Lo que acordaron en la reunión de urgencia tiene un diseño concreto. De lunes a viernes, en el turno mañana, el hospital continuará atendiendo a todas las vecinas que requieran el servicio de maternidad. Las cesáreas quedan programadas para los días lunes y martes, en cumplimiento de las normas CONE que el propio Ministerio exige para cualquier intervención obstétrica. Para los casos que excedan la capacidad del Saporiti, el esquema de derivación al hospital Perrupato de San Martín —ubicado a casi 20 kilómetros— continuará funcionando como hasta ahora. "Se van a mejorar las redes para cuando no tengamos los servicios para cumplir con quien lo necesita, sea trasladada al hospital Perrupato de San Martín, como se hace actualmente", explicó el intendente.
Hay un detalle de la reunión que agrega una capa política a este conflicto que va mucho más allá de lo estrictamente sanitario. Magali Cozzari, la subdirectora del Saporiti que participó de la mesa de urgencia convocada por Mansur, no es solo una funcionaria del hospital: fue la cabeza de lista de La Libertad Avanza y Cambia Mendoza en las elecciones municipales de febrero, la candidata que encabezó la alianza que derrotó electoralmente al propio Mansur hace apenas tres semanas. Es decir: la misma persona que lidera en términos electorales al bloque que venció al intendente participó de la reunión en la que ese mismo intendente anunció que frenó al Ministerio de ese mismo bloque. Una paradoja política que el municipio no comentó pero que en la política del Este mendocino no pasó desapercibida.

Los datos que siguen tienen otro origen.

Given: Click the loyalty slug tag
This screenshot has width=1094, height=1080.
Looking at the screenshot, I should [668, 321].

El conflicto entre Mansur y Montero no es nuevo. En abril de 2024, cuando el Gobierno provincial intentó avanzar con la primera reestructuración de la maternidad, fue el intendente quien convocó la mesa de diálogo que terminó frenando el proceso. El director del hospital Pagella dijo entonces "en el Saporiti nadie va a cerrar absolutamente nada" y la subsecretaria Copparini rechazó la citación del Concejo Deliberante para dar explicaciones. Dos años después, la historia se repite casi en los mismos términos, con los mismos protagonistas y con un dato que ninguno de los dos bandos puede ignorar: los números de la maternidad no cambiaron en absoluto desde aquella pueblada. Sigue siendo un parto cada tres días. Sigue siendo el 10% de ocupación. Y sigue siendo el 90% en salud mental.

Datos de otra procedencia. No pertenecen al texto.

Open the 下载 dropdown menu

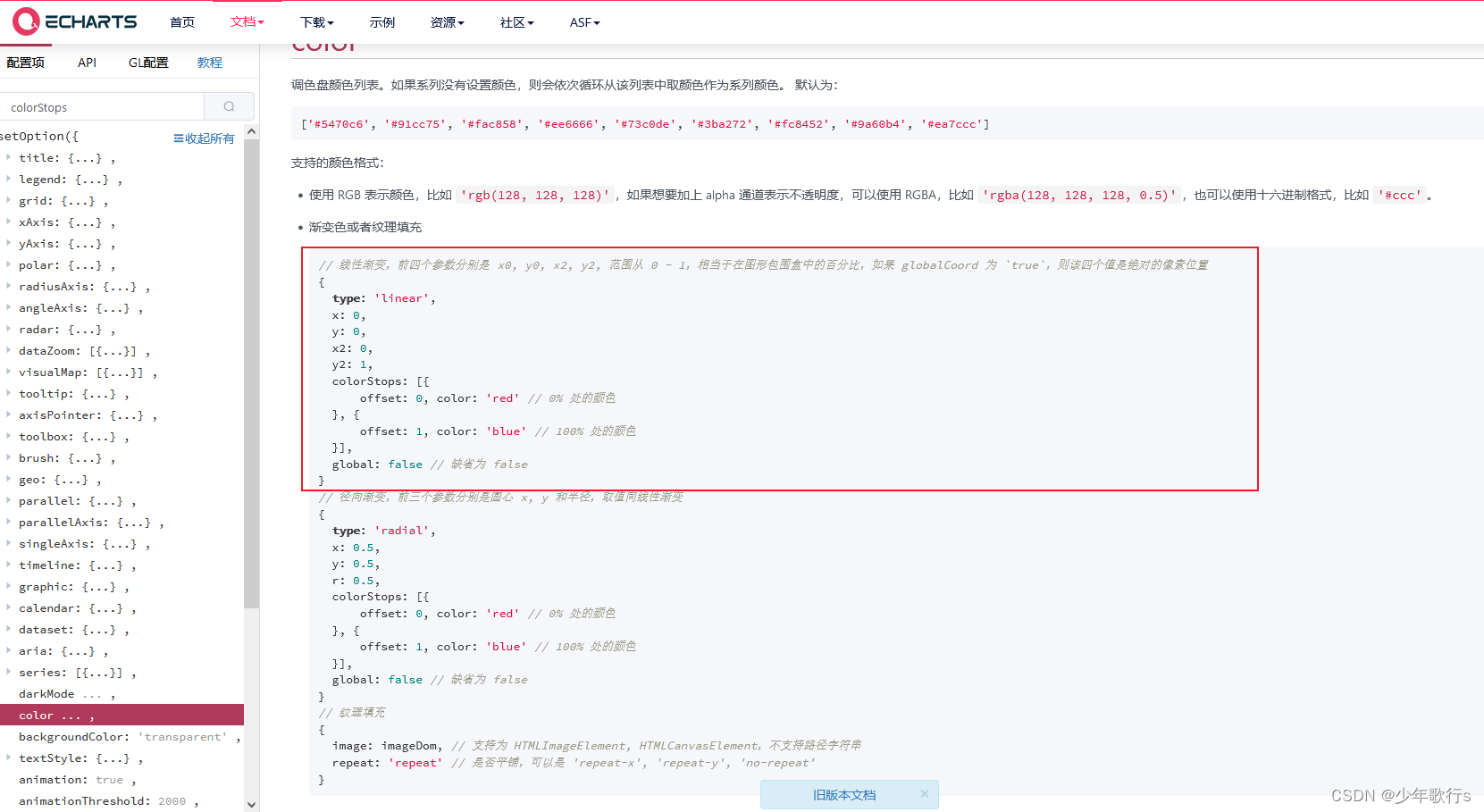(x=316, y=22)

Lo que cambió es el contexto político. Mansur llega a esta pelea con menos poder que en 2024 pero con la misma capacidad de movilizar a su comunidad. Montero tiene la lógica sanitaria de su lado pero no tiene los votos ni el capital político para imponerse sobre un intendente que ya demostró que sabe cómo detener una decisión provincial cuando sus vecinos se ponen detrás. El choque entre los dos no es solo un debate sobre maternidades: es una disputa de poder entre el gobierno provincial y el gobierno municipal en un departamento que en 2027 va a ser escenario de una elección que ninguno de los dos quiere perder.
La maternidad del Saporiti, por ahora, no se cierra. Mansur lo dijo hoy. Montero no respondió. Y Rivadavia escuchó, por segunda vez en dos años, que el servicio que le importa va a seguir funcionando. Hasta la próxima vez que alguien vuelva a ponerlo en duda.